Big Citroens rock - depreciate like a stone but still rock.

Nice one Rob :thumb:


----------



## N8KOW (Aug 24, 2007)

Brilliant Rob.


----------



## Gleammachine (Sep 8, 2007)

Gandi said:


> Actually looks a really nice car and great job on it too.
> Where do you lot get the Alloy Wheel Drum Sticks from ????


Thanks, the drumsticks are from the Polishing company, best inner wheel cleaning tools I've used, sadly though there looking a little thread bare now and I'm sure you can't get them anymore, something to do with the patent or similar.


----------



## Gandi (Dec 18, 2007)

Gleammachine said:


> Thanks, the drumsticks are from the Polishing company, best inner wheel cleaning tools I've used, sadly though there looking a little thread bare now and I'm sure you can't get them anymore, something to do with the patent or similar.


Thats a bummer, did VXR Mark make his own??? mite look in to some DIY ones lol


----------



## Gleammachine (Sep 8, 2007)

Gandi said:


> Thats a bummer, did VXR Mark make his own??? mite look in to some DIY ones lol


Think he possibly did, I know he originally had the same as mine.

They weren't cheap but would definately buy again without a doubt.:thumb:


----------



## Gandi (Dec 18, 2007)

I assume the heads where wool of some sort, hmm mite have to look in to this


----------



## Gleammachine (Sep 8, 2007)

Gandi said:


> I assume the heads where wool of some sort, hmm mite have to look in to this


I'll nip out and get a pic for you.:thumb:


----------



## Gandi (Dec 18, 2007)

Ta mate


----------



## bidderman1969 (Oct 20, 2006)

nice, big ol' beasts, might have one as a taxi one day, lol, weird rear window tho


----------



## Gandi (Dec 18, 2007)

Gleammachine said:


> I'll nip out and get a pic for you.:thumb:


Look like dreadlocks on a Stick:lol::lol::lol:


----------



## joe_0_1 (Apr 7, 2007)

Great work Rob, nice car, quite a rarity!

Shame about your 1-a-week, I like your write ups, lazy git :lol:

Top job as always :thumb:


----------



## Gleammachine (Sep 8, 2007)

joe_0_1 said:


> Great work Rob, nice car, quite a rarity!

SOURCE MATERIAL:
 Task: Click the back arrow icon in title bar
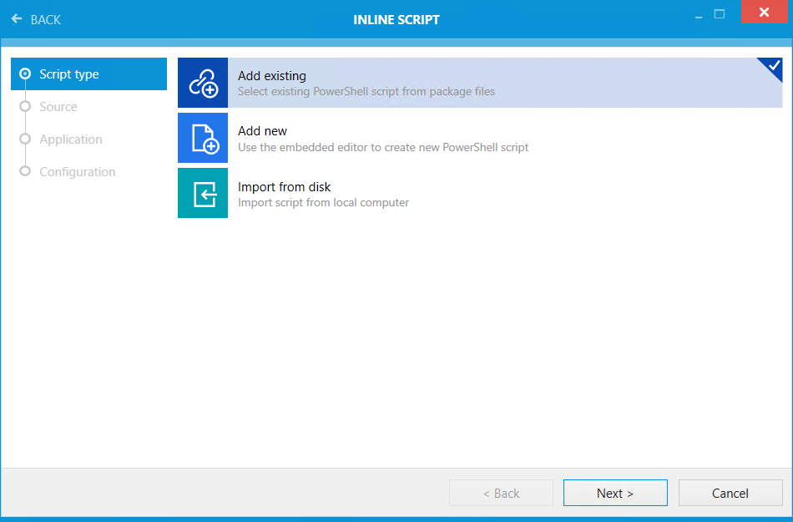[14, 19]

SHORT EXERCISE: In the forum thread, where did Gleammachine get the alloy wheel drumsticks? Rely solely on the forum thread and not on the data.

EXERCISE RESULT: From the Polishing company.